At 6:20am, my guide/porter, Ram, came by my guest house to pick me up; we got a cab and headed out to the Kathmandu public bus park.  After giving up in a traffic jam, we headed on foot for the last half mile.  The bus park was very large and had buses leaving Kathmandu for the entire country.  The air was full of kerosene and it was hard to breathe; I wished I had brought a breathing mask.  Our bus was ready at 8am, and we had to run to catch it before it disappeared.

Buses being filled up, both inside and on top.  Some buses had a conductor for the inside part and the top part.  There really is no good seat for a ride of more than an hour or two.

I had a relatively good seat - I guess they figured a Westerner wasn't going to last with a normal seat.  Ram was sitting on a bench with no back for ten hours.  I had a seat with my knees pushed up against the seat in front, a back that was straight up, on a foam seat on top of plywood.  Or so it felt.  The ride was traffic jams for hours, then slowly through the countryside.  Occasional "nature calls" breaks and a break for lunch - daal bhat (rice and lentils) for everyone.  This I found rather sad - Ram said that he eats two meals of daal bhat every day of his life.  Monotonous, I asked?  No, he replied.  But it wasn't just him - it was the meal given to all the guides and porters during the trek.

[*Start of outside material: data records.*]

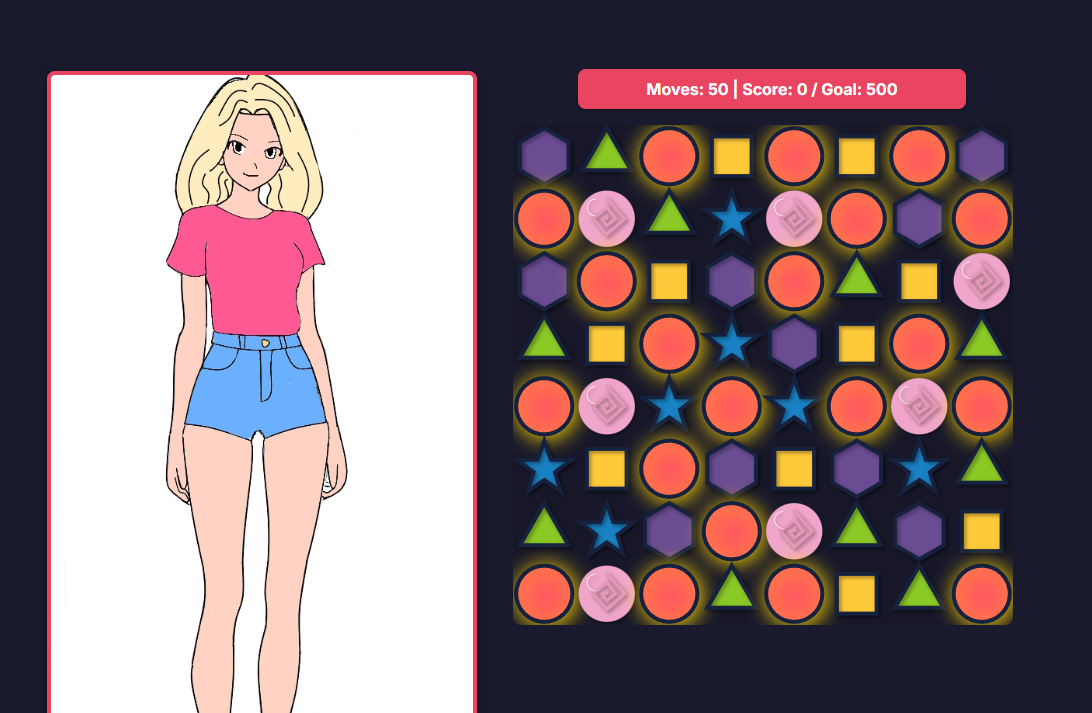Viewport: 1092px width, 713px height.
Task: Tap the only green triangle in the top row
Action: (607, 151)
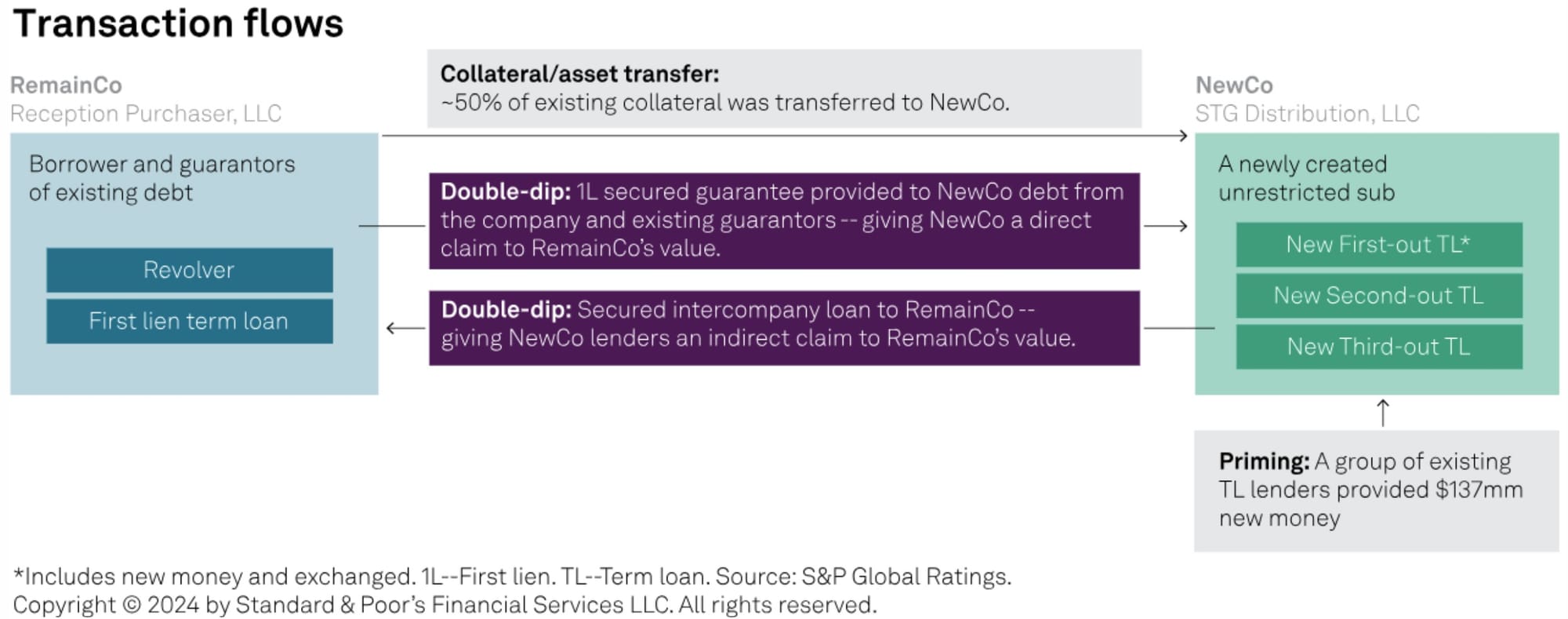Click the NewCo heading label
This screenshot has height=619, width=1568.
[x=1233, y=85]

After riding a tourist bus later, I don't think it was a bad decision; there just was no good decision.  And I did get a feel for the locals that I wouldn't have gotten in a bus with other tourists.  I was the only non-Nepali on the bus.

Going up a hill, the engine died and the bus started rolling backwards.  When the driver put on the brakes, they failed to work and he steered the bus into the rocky hillside.

The conductor refused to return anyone's money, even though the bus wasn't going anywhere under its own power, and he was chased up this hill into another crowd.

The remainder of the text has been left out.